Ziel der Aktion ist Karl.
Karl ist der Prototyp eines Bürokraten und könnte eine Blaupause aus Terry Gilliams Film "Brazil" darstellen. Völlig überzeugt von der Ethik und Moral seines Tuns und seiner Gesellschaft, hofft er auf einen baldigen Karriereschub, um der nächste "Blessed Major" in seinem Gebiet zu werden. Seine Frau Elisabeth ist Lehrerin und schildert in ihrem Unterricht die historische Entwicklung vom Chaos der Anfangsjahre bis zur Entstehung der "Blessed Islands".
In Australien steht Dingo einer Terrorgruppe vor. Mitten im Outback warten sie auf die Ankunft des Flugzeuges mit Karl, um den Ideologiechef gefangen zu nehmen und ihn in einen ferngesteuerten Spitzel nach ihrem Willen zu verwandeln. Dabei stellt Dingo das genaue Gegenstück zu Karl da. Auch er ist von seinem Tun kritiklos überzeugt und überschreitet für seine Vorstellungen auch ohne weiteres in einem Maße Grenzen, das eigentlich der normalen Ethik widerspricht.
Als Karl und Dingo aufeinander treffen, kommt es zu einem heftigen Schlagabtausch der verschiedenen Gesellschaftssysteme und eine Partei beginnt umzudenken ...
Klaus Heimanns Buch sollte man nicht in der Erwartung aufschlagen, einen spannenden Thriller vorzufinden. Stattdessen beschäftigt sich der Autor primär mit den Vorteilen und Nachteilen der jeweiligen Gesellschaftssysteme und diskutiert mithilfe der Protagonisten Dingo und Karl den Sinn und Zweck von "Dirty People" und "Blessed Islands". Natürlich gibt hier Heimann eine Richtung vor und mengt der Person Dingo so viel Schlechtes bei, dass dem Leser die Wahl nicht schwer fallen sollte, wem denn die Syampathien gehören. Doch ist ein grenzenloses und gemeinschaftliches Teilen aller irdischen Ressourcen angesichts der drohenden Klimaveränderungen überhaupt möglich? Diese Frage stellt sich Heimann leider nicht. Teilen klingt gut, also ist es gut.

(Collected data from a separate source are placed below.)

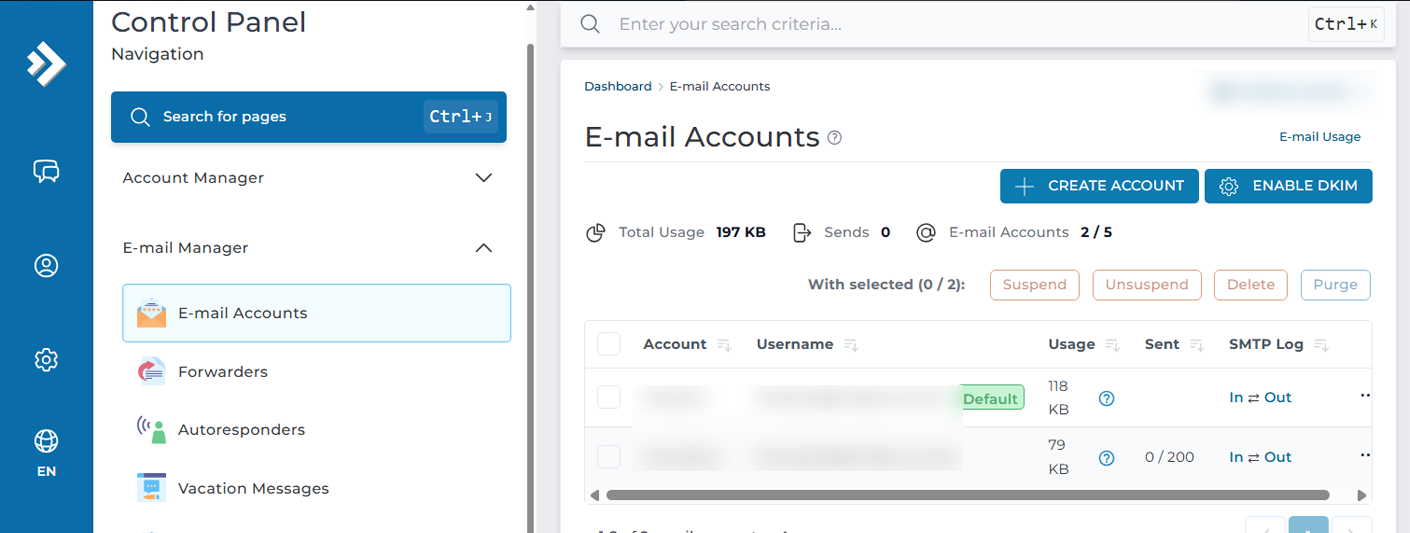This screenshot has height=533, width=1410.
Task: Tick the select-all checkbox in table header
Action: pos(609,344)
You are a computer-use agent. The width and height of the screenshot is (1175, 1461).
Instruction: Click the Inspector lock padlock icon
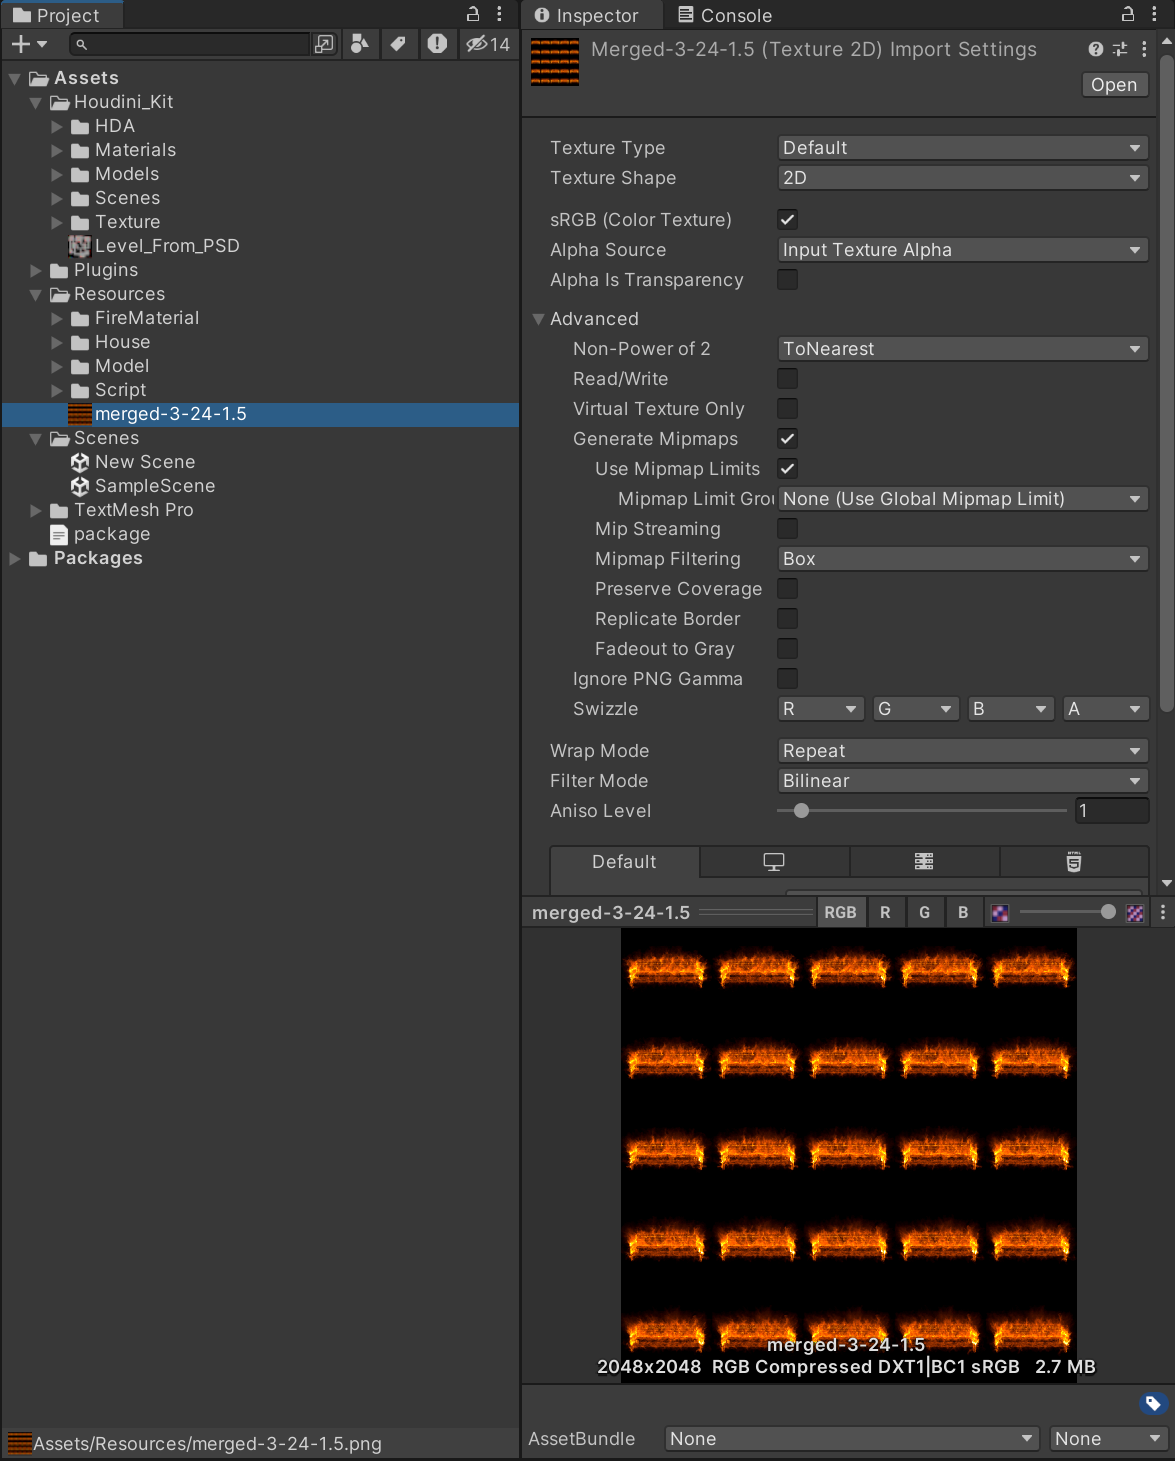click(1127, 14)
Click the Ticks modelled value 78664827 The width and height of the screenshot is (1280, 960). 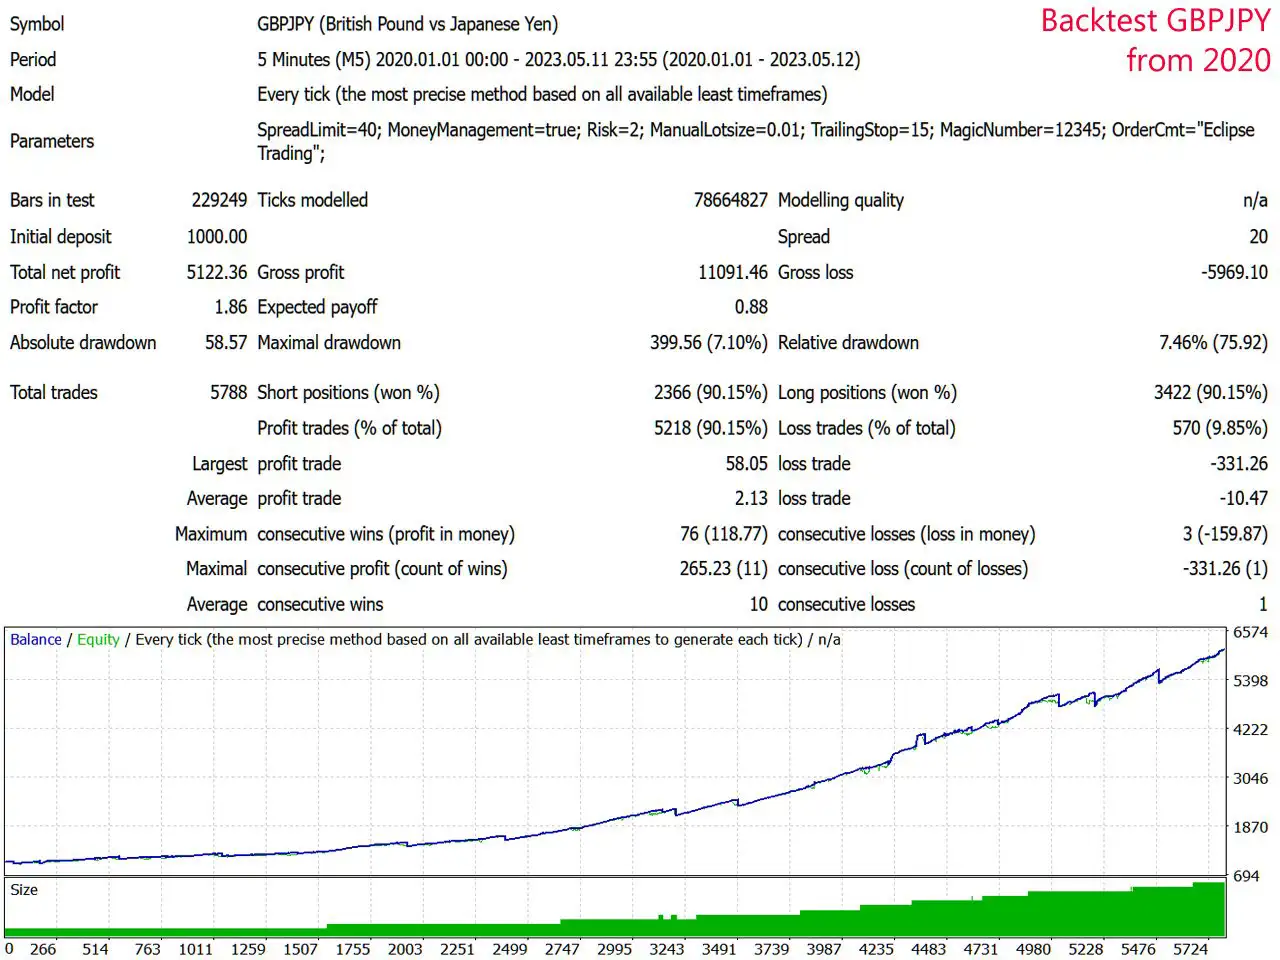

Mittels der Frau Karls, Elisabeth, erklärt Heimann die Entstehung der beiden Systeme. Wie konnte es dazu kommen und wie sehen sie aus. Dabei durchzuckt Elisabeth immer kurzzeitig ein Reflex von Widerstand, der aber nie zu blühen beginnt. Die üblichen Mitläufer des vorherrschenden Systems - von dem man so gut profitiert - stellt Heiman gut dar, dieser Prototyp ist aus vielen totalitären Systemen nur zu gut bekannt.
Heimann versucht mit der leidlich spannenden Entführungsgeschichte etwas Drive in den Roman zu bringen, was ihm angesichts eines vielleicht völlig anderen Zielkonzeptes des Buches nicht so sehr gelingen mag. Heimann wollte mahnen und warnen. Denn in der heutigen Welt sieht man teilweise schon einige dieser Ausschlusstendenzen zwischen Arm und Reich umgesetzt (USA/Mexiko, Israel/Palästina). Die Botschaft ist angekommen, das hat Heimann durchaus erreicht.
"Heile Welt in Rhein und Ruhr" ist ein dystopischer, mahnender Roman in einem für den Leser bekannten Umfeld, der vielleicht nicht zu den spannendsten Stücken der Literatur zählt, jedoch eine wichtige Botschaft transportiert.
Meine Bewertung: 7,5 von 10 Punkten.